___ Information supplied ___

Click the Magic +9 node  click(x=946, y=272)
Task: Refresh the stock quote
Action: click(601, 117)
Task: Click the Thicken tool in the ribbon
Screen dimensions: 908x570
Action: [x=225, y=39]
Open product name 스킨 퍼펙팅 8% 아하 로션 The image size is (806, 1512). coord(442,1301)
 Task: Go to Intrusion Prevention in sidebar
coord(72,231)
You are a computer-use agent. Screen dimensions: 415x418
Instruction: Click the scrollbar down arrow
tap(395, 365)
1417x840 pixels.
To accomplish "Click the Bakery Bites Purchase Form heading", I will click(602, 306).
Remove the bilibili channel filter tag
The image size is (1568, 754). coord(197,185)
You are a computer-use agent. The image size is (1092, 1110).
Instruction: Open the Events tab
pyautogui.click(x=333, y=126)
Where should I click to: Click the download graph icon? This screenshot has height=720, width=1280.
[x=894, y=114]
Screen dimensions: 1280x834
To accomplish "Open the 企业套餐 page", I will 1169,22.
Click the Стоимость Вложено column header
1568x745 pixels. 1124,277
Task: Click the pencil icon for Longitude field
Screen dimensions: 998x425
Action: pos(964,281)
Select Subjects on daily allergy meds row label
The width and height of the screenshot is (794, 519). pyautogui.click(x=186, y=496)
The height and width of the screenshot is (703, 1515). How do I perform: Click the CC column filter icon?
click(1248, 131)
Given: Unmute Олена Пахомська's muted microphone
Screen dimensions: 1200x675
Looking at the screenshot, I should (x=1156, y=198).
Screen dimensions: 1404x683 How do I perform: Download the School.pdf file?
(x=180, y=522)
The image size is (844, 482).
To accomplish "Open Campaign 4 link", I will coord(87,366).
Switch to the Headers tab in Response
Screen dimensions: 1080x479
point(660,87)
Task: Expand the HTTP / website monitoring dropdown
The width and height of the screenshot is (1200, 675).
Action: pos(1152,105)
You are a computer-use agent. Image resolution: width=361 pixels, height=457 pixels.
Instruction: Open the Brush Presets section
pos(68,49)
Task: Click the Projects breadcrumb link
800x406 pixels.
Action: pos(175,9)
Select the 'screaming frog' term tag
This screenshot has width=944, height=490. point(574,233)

___

#### Exercise
What lines above contain the word "computer"? Please copy each one.

#### Answer box
You are a computer-use agent. Screen dimensions: 415x418
You are a computer-use agent. The image size is (1092, 1110).
You are a computer-use agent. Image resolution: width=361 pixels, height=457 pixels.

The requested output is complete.